Termini decadenziali domande integrazioni salariali – Messaggio INPS

Con il Messaggio n. 4580 del 21/12/2021 l’INPS comunica il differimento al 31 dicembre 2021 tutte le domande di Cassa integrazione (ordinaria e in deroga), di Assegno ordinario (ASO) dei Fondi di solidarietà bilaterali di cui agli articoli 26 e 40 del D.lgs n. 148/2015, e del Fondo di integrazione salariale (FIS), nonché quelle di Cassa integrazione speciale operai agricoli (CISOA), connessi all’emergenza da COVID-19, i cui termini di trasmissione sono scaduti tra il 31 gennaio 2021 e il 30 settembre 2021.

Ne deriva che possono beneficiare del differimento dei termini decadenziali le domande di trattamenti connessi all’emergenza epidemiologica da COVID-19 riferite a periodi di sospensione o riduzione dell’attività lavorativa da “dicembre 2020” fino ad “agosto 2021” compreso.

Tale differimento è stato disposto dall’art. 11-bis del DL n. 146/2021 (Decreto fiscale), convertito nella Legge n. 215/2021.

Per i pagamenti diretti, i datori di lavoro che, per i periodi oggetto del differimento non avessero mai inviato i modelli “SR41” e “SR43” semplificati – UNIEMENS quadro pagamento diretto, potranno provvedere a entro e non oltre il 31 dicembre 2021.

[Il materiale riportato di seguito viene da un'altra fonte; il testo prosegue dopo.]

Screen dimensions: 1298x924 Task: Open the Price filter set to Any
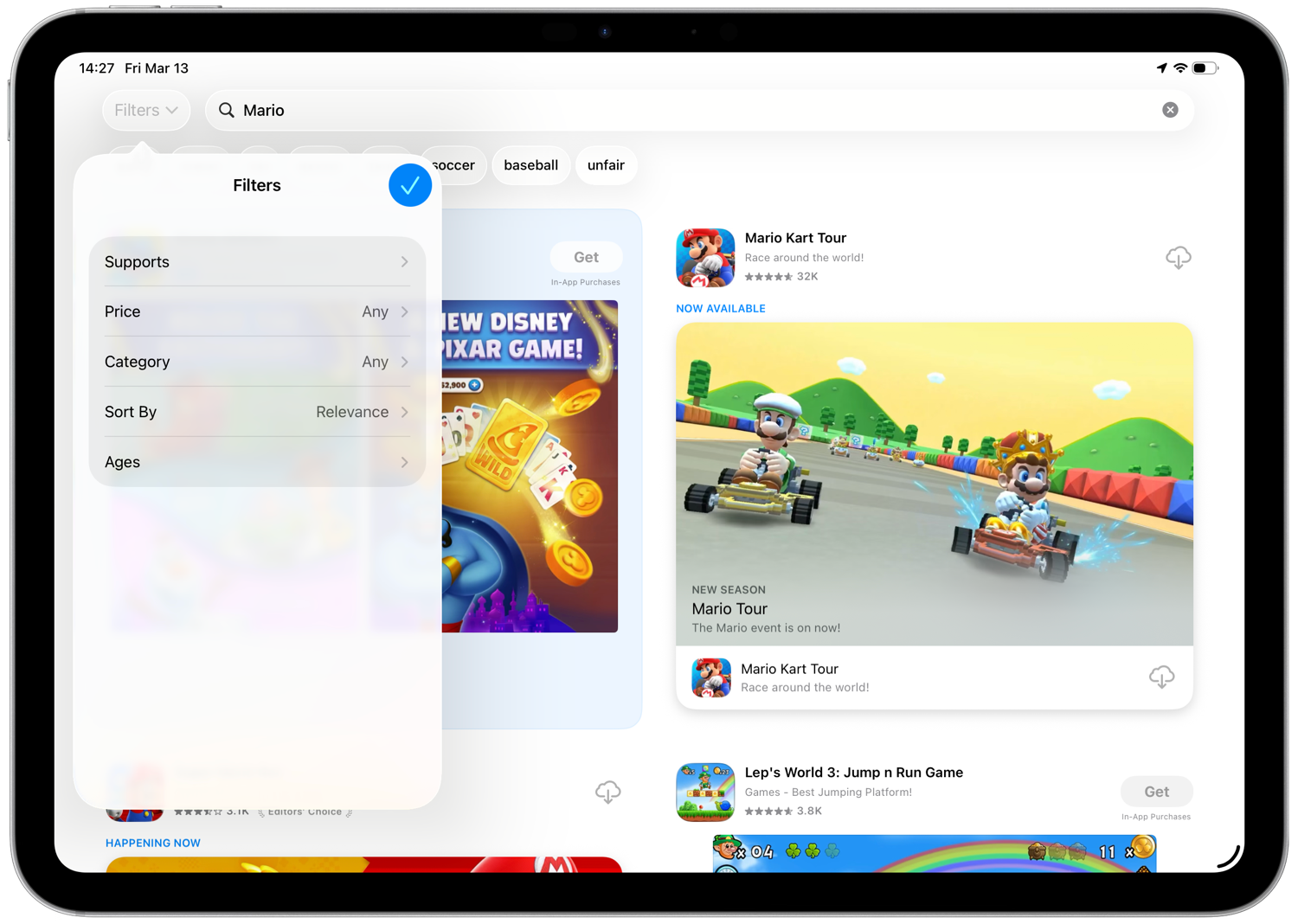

Con riferimento ai modelli “SR41” e “SR43” semplificati – UNIEMENS quadro pagamento diretto, riferiti a pagamenti diretti ricompresi nel medesimo arco temporale oggetto di differimento, già inviati e respinti per intervenuta decadenza, i datori di lavoro non dovranno reinviarli. Saranno le Strutture territoriali a provvedere alla liquidazione dei trattamenti autorizzati, secondo le istruzioni che saranno fornite con successivo atto.

Anche per i conguagli dei trattamenti saranno fornite successive istruzioni.